Open LucasCampos opened 3 years ago

LucasCampos commented 3 years ago

I was simulating a optimization which has four workers (GPUs), which runs a function (fake_training) asynchronously over 20 days. Each new day, the four workers would get four new points to study. However, after a few days, the optimizer starts outputting the same point for two workers.

There is no noise in the target-function. I am using nevergrad version 0.4.2_post5.

Steps to reproduce

  1. Run the code below
  2. Check 1st and 3rd lines of day 9

Observed Results

On day 9, the results for worker 0 and 2 are the same, as seen below (full log attached)

Day: 9
Point for worker 0: {'learning_rate': 0.05191107915156722, 'batch_size': 2, 'learning_decay': 0.8634180716999259, 'learning_decay_steps': 4500} . Simulated loss: 0.2328946307866975
Point for worker 1: {'learning_rate': 0.05191107915156722, 'batch_size': 2, 'learning_decay': 0.8634180716999259, 'learning_decay_steps': 4242} . Simulated loss: 66564.2328946308
Point for worker 2: {'learning_rate': 0.05191107915156722, 'batch_size': 2, 'learning_decay': 0.8634180716999259, 'learning_decay_steps': 4500} . Simulated loss: 0.2328946307866975
Point for worker 3: {'learning_rate': 0.05191107915156722, 'batch_size': 1, 'learning_decay': 0.8634180716999259, 'learning_decay_steps': 4500} . Simulated loss: 1.2328946307866975

Full log: log.txt

Expected Results

I would have expected that each worker receives a completely independent phase-space point.

Relevant Code

#! /usr/bin/env python

import nevergrad as ng
import numpy as np

def fake_training(learning_rate: float, batch_size: int, learning_decay: float, learning_decay_steps: int) -> float:
    return 10*(learning_rate - 0.2)**2 + (batch_size - 2)**2 + (learning_decay_steps - 4500)**2 + (learning_decay-0.98)**2

np.random.seed(320)
parametrization = ng.p.Instrumentation(
    learning_rate=ng.p.Log(lower=0.0001, upper=1.0),
    batch_size=ng.p.Scalar(lower=1, upper=2).set_integer_casting(),
    learning_decay = ng.p.Scalar(lower=0.5, upper=1),
    learning_decay_steps = ng.p.Scalar(lower=4000, upper=5000).set_integer_casting()
)

gpus = 4
budget_days = 20
bug_days = 9
budget = gpus*budget_days
optim = ng.optimizers.NGOpt(parametrization=parametrization, budget=budget)

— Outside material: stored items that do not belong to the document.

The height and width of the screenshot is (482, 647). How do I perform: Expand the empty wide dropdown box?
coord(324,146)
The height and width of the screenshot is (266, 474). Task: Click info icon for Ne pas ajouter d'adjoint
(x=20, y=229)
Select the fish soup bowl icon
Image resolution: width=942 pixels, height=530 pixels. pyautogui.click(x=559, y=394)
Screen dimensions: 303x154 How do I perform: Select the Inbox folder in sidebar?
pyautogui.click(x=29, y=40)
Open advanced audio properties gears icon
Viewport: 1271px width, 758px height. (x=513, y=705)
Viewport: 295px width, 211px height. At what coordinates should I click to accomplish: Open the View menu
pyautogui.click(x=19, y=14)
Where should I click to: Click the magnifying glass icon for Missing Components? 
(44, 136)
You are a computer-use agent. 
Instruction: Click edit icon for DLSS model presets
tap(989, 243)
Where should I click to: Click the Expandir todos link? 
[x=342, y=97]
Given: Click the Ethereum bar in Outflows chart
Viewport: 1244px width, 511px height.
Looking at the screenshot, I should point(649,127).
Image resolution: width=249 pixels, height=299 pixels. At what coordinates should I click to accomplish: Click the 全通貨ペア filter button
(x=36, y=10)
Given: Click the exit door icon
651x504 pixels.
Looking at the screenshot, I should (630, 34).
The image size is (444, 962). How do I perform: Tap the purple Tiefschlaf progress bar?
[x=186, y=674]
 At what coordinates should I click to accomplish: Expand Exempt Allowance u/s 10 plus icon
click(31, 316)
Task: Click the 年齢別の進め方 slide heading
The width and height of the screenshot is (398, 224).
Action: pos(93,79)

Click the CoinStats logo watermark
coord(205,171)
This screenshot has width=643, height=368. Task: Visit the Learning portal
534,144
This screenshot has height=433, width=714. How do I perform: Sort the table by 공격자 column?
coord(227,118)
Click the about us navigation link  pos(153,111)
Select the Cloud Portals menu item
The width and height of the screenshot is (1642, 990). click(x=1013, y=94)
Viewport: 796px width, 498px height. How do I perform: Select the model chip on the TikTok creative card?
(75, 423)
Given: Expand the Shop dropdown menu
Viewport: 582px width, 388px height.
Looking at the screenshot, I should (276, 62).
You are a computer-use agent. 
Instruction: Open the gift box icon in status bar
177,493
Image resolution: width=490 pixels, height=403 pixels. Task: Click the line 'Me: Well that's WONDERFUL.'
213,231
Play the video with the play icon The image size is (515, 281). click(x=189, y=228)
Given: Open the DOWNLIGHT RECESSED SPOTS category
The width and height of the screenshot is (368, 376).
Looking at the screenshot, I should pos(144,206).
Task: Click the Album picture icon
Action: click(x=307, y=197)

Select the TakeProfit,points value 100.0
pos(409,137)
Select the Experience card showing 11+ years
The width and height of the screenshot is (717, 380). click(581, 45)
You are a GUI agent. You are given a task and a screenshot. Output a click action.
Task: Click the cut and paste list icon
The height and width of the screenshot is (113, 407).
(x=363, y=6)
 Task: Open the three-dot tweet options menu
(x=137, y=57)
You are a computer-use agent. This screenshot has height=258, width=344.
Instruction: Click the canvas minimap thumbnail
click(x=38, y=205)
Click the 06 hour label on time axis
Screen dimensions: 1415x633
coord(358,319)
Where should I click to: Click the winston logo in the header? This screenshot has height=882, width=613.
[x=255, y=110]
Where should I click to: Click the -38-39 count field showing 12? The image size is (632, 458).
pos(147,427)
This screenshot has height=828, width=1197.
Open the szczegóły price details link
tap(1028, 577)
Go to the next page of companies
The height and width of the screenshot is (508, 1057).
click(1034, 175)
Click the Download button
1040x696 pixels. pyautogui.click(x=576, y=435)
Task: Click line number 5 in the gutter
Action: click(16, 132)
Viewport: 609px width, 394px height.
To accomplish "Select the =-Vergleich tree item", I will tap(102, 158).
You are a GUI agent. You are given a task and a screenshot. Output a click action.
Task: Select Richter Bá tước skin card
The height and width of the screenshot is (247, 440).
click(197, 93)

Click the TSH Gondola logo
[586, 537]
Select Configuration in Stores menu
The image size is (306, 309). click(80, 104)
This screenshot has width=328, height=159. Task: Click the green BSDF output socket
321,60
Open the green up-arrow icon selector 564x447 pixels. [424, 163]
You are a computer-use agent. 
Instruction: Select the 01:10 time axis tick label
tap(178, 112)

for day in range(bug_days):
    # Get new points
    inputs = []
    losses = []
    print(f"Day: {day+1}")
    for g in range(gpus):
        x = optim.ask()
        y = fake_training(**x.kwargs)
        inputs.append(x)
        losses.append(y)

        print(f"Point for worker {g}:", x.kwargs, ". Simulated loss:", y)

    for x, y in zip(inputs, losses):
        optim.tell(x,y)
LucasCampos commented 3 years ago

Also worth of notice, the point in question was also suggested in a previous batch (day 5), as can be found in the log

Day: 5
(...)
Point for worker 3: {'learning_rate': 0.05191107915156722, 'batch_size': 2, 'learning_decay': 0.8634180716999259, 'learning_decay_steps': 4500} . Simulated loss: 0.2328946307866975
jrapin commented 3 years ago

Hi @LucasCampos, thanks for bringing this up @teytaud NGOpt uses DoubleFastGADiscreteOnePlusOne in this case (dimension 4, discontinuous, non-noisy). Can it happen that it does not mutate anything from time to time? I don't think that it is expected.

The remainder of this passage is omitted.